◆ What is being asked ◆
Only the lines from the one with "The image size is (1456, 819)." through the end of the data below belong in the answer, restated word for word, pictures excluded.

◆ Pixel coordinate grounding data ◆
※

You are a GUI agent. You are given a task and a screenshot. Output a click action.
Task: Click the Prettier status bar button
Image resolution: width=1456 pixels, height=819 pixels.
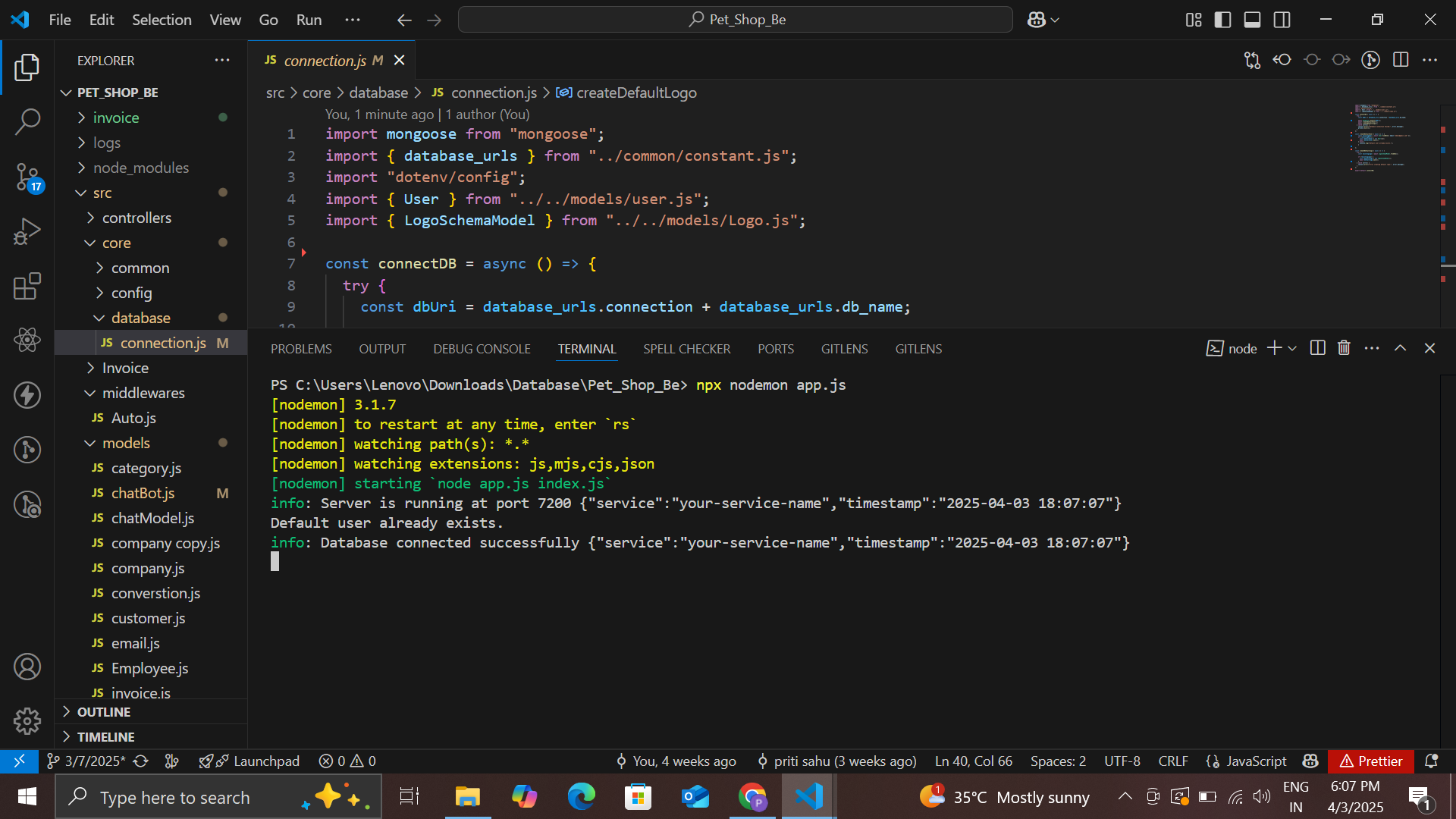tap(1371, 761)

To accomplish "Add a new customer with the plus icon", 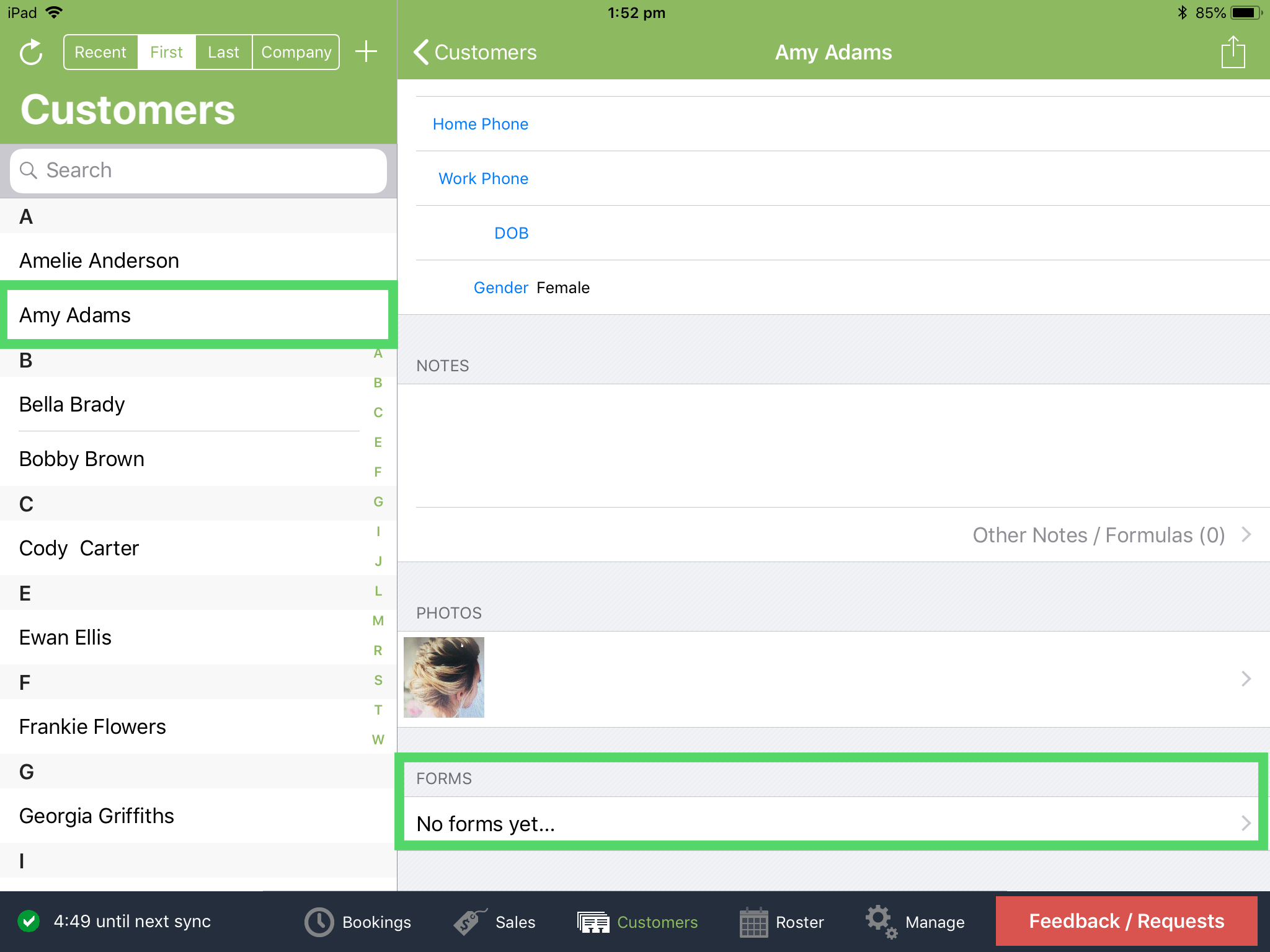I will point(366,51).
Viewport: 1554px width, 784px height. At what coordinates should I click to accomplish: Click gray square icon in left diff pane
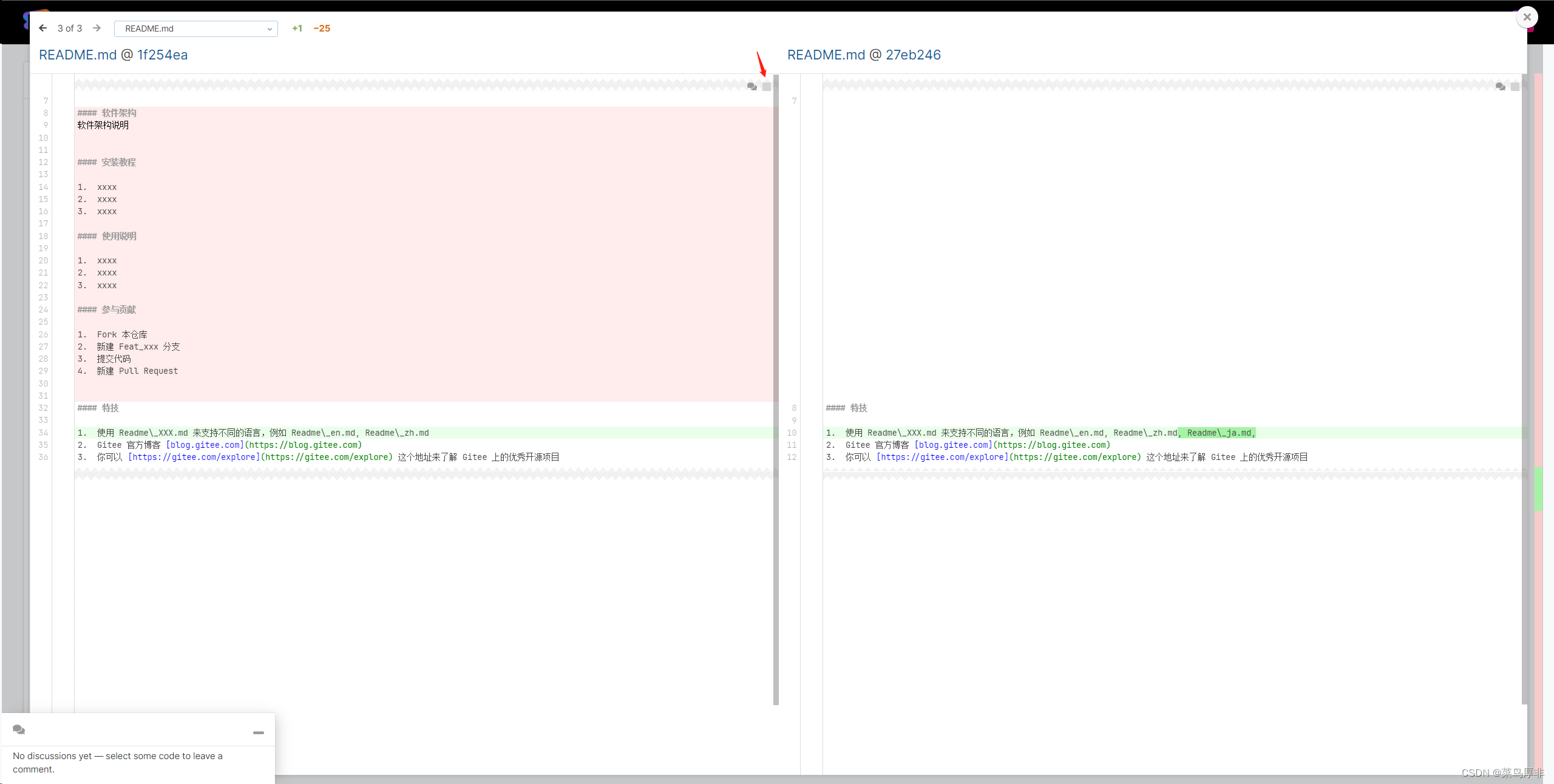click(767, 87)
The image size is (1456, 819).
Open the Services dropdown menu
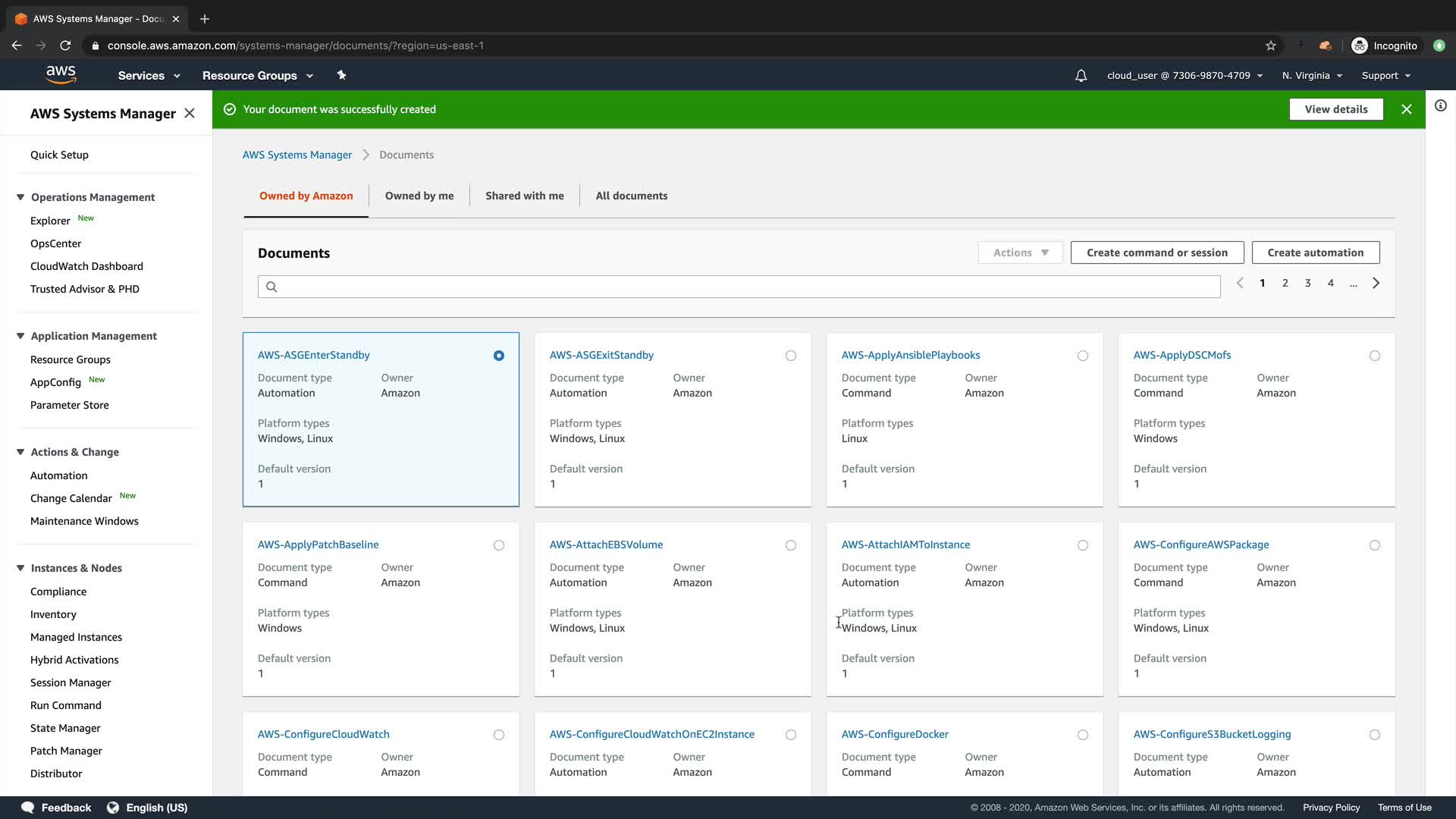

※

◆ Problem solution ◆
The image size is (1456, 819).
Open the Services dropdown menu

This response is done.